Extract to read:
· · · · ·

Start learning Portuguese by looking at what you already know: English.

This step can help you plan your studies according to your own strengths, weaknesses and personal goals.

First, examine your weaknesses in English. Knowing which English language grammar rules you struggle with can help you gain a clearer idea of the different problem areas you might need to prioritize in Portuguese.

For instance, if you often have trouble choosing the correct homonym (like their/there/they’re), you may also struggle to distinguish between verb couples like por and para, or ser and estar.

If you can never remember which form of an irregular verb to use in the past participle (sing → sung), then that’s something you should devote more attention to in Portuguese, as well.

Write down everything that gives you trouble in English. That’s your “problem areas” plan, which you should devote extra study time to.

Once you have your weaknesses straight, it’s time to look at your strengths and similarities between English and Portuguese.

Portuguese has Latin roots, while English borrows words from Latin, German, French, Dutch among many other languages. This means that, while the two languages are vastly different in appearance, they share a root and therefore have some resemblances.

This Latin connection will be instrumental in your learning as there are quite a few instances where both languages follow similar patterns.

· · · · ·

Source material:

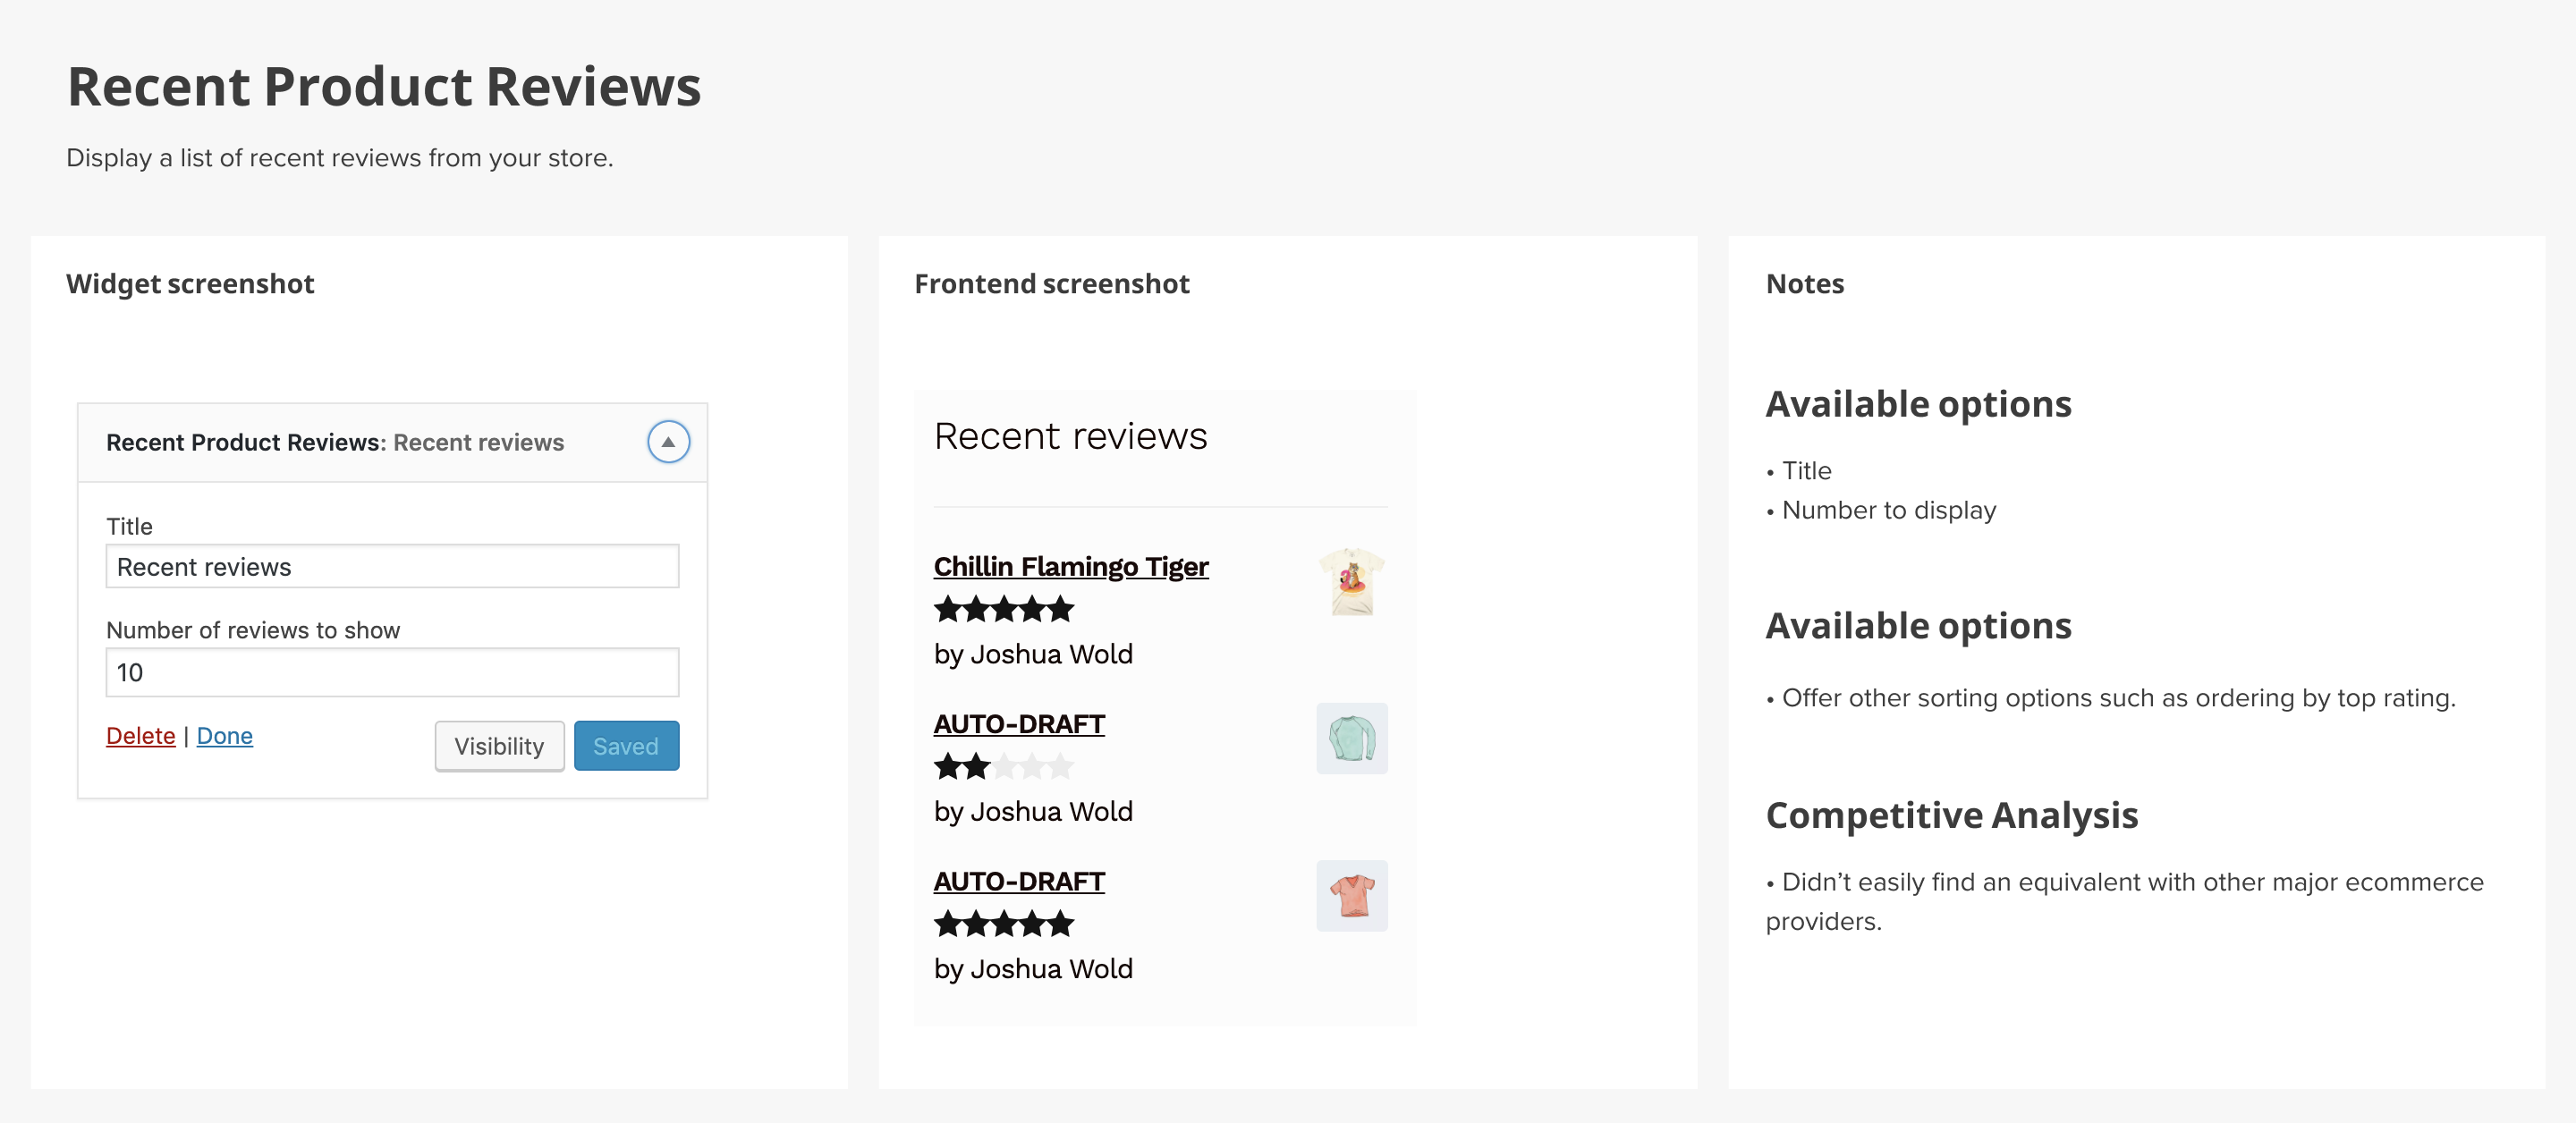Click the five-star rating under second AUTO-DRAFT
This screenshot has height=1123, width=2576.
point(1003,924)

· · · · ·

What you should do: Copy out the language-study text above, beginning at the passage that opens with "First, examine your" and stopping after "Portuguese, as well.". Replace each occurrence of "Portuguese" with "Spanish".

Exercise output:
First, examine your weaknesses in English. Knowing which English language grammar rules you struggle with can help you gain a clearer idea of the different problem areas you might need to prioritize in Spanish.

For instance, if you often have trouble choosing the correct homonym (like their/there/they’re), you may also struggle to distinguish between verb couples like por and para, or ser and estar.

If you can never remember which form of an irregular verb to use in the past participle (sing → sung), then that’s something you should devote more attention to in Spanish, as well.